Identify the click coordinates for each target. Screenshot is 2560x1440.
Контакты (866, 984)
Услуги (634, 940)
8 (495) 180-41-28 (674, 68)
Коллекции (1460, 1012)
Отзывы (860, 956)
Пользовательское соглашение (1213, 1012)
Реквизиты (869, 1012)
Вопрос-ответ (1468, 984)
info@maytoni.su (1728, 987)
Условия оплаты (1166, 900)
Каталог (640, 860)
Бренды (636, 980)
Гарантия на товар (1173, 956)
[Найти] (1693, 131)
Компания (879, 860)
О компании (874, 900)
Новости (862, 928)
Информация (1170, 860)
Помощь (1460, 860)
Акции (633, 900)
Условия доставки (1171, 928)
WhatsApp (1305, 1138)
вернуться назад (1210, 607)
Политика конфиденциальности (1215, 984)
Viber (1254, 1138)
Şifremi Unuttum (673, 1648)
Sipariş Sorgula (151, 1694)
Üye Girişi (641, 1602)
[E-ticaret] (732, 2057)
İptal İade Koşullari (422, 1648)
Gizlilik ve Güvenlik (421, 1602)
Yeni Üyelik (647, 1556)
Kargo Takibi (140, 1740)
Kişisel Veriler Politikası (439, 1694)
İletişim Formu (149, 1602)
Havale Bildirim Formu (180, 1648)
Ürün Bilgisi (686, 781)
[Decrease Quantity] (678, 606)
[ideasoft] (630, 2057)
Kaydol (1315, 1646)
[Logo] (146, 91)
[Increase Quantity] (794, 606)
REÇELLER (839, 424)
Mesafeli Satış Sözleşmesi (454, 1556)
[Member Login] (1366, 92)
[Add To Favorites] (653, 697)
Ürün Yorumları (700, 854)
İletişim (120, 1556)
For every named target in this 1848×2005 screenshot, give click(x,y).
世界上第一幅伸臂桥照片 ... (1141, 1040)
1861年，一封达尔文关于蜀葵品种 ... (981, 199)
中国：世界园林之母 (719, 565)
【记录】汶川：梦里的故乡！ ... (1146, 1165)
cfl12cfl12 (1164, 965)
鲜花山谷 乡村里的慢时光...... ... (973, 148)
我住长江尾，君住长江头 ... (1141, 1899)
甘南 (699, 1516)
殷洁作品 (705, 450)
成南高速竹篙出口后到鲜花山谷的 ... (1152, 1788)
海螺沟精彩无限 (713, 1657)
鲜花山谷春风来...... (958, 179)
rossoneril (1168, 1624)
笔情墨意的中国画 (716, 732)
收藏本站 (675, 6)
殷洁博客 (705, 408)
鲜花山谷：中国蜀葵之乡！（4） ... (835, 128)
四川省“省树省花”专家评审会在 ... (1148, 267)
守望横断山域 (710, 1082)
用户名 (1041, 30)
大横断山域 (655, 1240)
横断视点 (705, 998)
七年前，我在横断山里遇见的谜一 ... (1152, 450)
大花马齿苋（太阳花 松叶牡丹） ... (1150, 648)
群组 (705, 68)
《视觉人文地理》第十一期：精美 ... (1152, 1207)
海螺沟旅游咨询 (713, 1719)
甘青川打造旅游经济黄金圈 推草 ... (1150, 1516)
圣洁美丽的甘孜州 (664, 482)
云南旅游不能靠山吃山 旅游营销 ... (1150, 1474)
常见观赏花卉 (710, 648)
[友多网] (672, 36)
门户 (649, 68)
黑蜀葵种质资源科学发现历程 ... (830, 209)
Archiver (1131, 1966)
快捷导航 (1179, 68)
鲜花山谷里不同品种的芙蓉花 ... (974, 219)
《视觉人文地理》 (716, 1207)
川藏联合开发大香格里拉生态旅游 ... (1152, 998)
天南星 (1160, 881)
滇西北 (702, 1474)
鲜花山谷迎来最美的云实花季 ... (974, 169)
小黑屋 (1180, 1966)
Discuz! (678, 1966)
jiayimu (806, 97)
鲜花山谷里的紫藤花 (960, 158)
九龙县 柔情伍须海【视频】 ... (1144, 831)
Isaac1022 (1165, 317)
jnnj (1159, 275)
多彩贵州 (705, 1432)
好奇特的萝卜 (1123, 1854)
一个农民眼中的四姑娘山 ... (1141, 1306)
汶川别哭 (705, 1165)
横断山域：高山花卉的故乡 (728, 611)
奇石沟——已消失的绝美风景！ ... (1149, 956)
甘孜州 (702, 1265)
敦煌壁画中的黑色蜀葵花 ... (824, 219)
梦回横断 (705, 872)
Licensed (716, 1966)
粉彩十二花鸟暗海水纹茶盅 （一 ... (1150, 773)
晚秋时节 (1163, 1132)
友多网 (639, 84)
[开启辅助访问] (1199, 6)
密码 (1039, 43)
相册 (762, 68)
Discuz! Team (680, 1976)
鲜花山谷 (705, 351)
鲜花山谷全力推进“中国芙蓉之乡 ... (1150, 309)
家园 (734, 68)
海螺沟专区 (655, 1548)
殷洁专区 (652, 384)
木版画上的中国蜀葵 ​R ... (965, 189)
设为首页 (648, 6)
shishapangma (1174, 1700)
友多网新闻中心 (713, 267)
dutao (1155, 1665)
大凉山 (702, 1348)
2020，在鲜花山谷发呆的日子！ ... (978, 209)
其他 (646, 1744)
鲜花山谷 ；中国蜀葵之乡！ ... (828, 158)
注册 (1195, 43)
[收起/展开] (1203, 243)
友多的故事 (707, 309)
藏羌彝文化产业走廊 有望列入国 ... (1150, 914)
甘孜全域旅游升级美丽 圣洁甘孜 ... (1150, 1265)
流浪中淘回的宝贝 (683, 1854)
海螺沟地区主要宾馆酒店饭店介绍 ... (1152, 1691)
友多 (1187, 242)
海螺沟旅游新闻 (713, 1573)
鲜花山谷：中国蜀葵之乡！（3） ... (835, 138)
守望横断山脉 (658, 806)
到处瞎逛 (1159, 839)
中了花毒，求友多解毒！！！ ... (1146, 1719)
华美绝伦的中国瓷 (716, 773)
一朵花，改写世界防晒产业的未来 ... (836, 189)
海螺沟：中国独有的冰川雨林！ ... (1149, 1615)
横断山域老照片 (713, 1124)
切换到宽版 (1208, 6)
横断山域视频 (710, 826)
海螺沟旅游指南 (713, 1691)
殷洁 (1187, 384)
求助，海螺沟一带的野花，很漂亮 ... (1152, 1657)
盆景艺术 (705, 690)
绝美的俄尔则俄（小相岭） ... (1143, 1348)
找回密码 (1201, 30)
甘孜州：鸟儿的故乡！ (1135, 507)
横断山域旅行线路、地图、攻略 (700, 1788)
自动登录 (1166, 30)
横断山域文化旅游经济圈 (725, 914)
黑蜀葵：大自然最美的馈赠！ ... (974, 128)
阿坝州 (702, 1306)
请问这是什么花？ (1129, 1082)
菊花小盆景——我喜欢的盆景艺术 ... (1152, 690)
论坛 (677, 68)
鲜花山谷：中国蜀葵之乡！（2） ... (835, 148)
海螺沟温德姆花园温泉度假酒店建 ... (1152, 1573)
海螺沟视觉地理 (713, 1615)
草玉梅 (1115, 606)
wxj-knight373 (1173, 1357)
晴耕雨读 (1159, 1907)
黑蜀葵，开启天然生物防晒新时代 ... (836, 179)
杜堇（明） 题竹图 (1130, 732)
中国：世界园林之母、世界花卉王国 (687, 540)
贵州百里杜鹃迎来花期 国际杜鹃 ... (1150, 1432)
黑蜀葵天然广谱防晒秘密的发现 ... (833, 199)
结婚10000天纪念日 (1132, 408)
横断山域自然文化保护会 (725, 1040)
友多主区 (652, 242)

####################

_REQUIREMENT_
Search the records for the word "中国蜀葵之乡" and copy out every line that holds it.

_OUTPUT OF THE EXERCISE_
鲜花山谷：中国蜀葵之乡！（4） ... (835, 128)
鲜花山谷 ；中国蜀葵之乡！ ... (828, 158)
鲜花山谷：中国蜀葵之乡！（3） ... (835, 138)
鲜花山谷：中国蜀葵之乡！（2） ... (835, 148)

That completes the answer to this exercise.